Nick Wellnhofer 872fea94 2017-06-19T00:24:12 Get rid of "blanks wrapper" for parameter entities Now that replacement of parameter entities goes exclusively through xmlSkipBlankChars, we can account for the surrounding space characters there and remove the "blanks wrapper" hack.
Nick Wellnhofer d9e43c7d 2017-06-19T18:01:23 Make sure not to call IS_BLANK_CH when parsing the DTD This is required to get rid of the "blanks wrapper" hack. Checking the return value of xmlSkipBlankChars is more efficient, too.
Nick Wellnhofer 453dff1e 2017-06-19T17:55:20 Remove unnecessary calls to xmlPopInput It's enough if xmlPopInput is called from xmlSkipBlankChars. Since the replacement text of a parameter entity is surrounded with space characters, that's the only place where the replacement can end in a well-formed document. This is also required to get rid of the "blanks wrapper" hack.
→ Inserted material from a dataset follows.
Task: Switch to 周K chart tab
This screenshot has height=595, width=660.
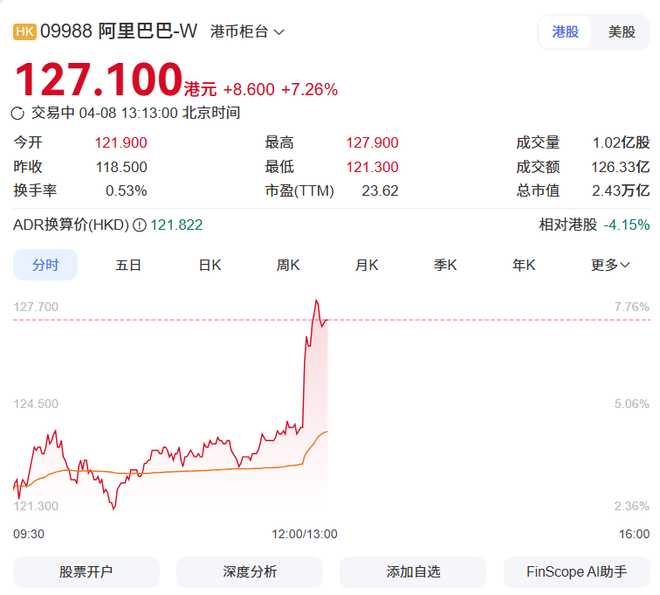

Nick Wellnhofer aa267cd1 2017-06-18T23:29:51 Simplify handling of parameter entity references There are only two places where parameter entity references must be handled. For the internal subset in xmlParseInternalSubset. For the external subset or content from other external PEs in xmlSkipBlankChars. Make sure that xmlSkipBlankChars skips over sequences of PEs and whitespace. Rely on xmlSkipBlankChars instead of calling xmlParsePEReference directly when in the external subset or a conditional section. xmlParserHandlePEReference is unused now.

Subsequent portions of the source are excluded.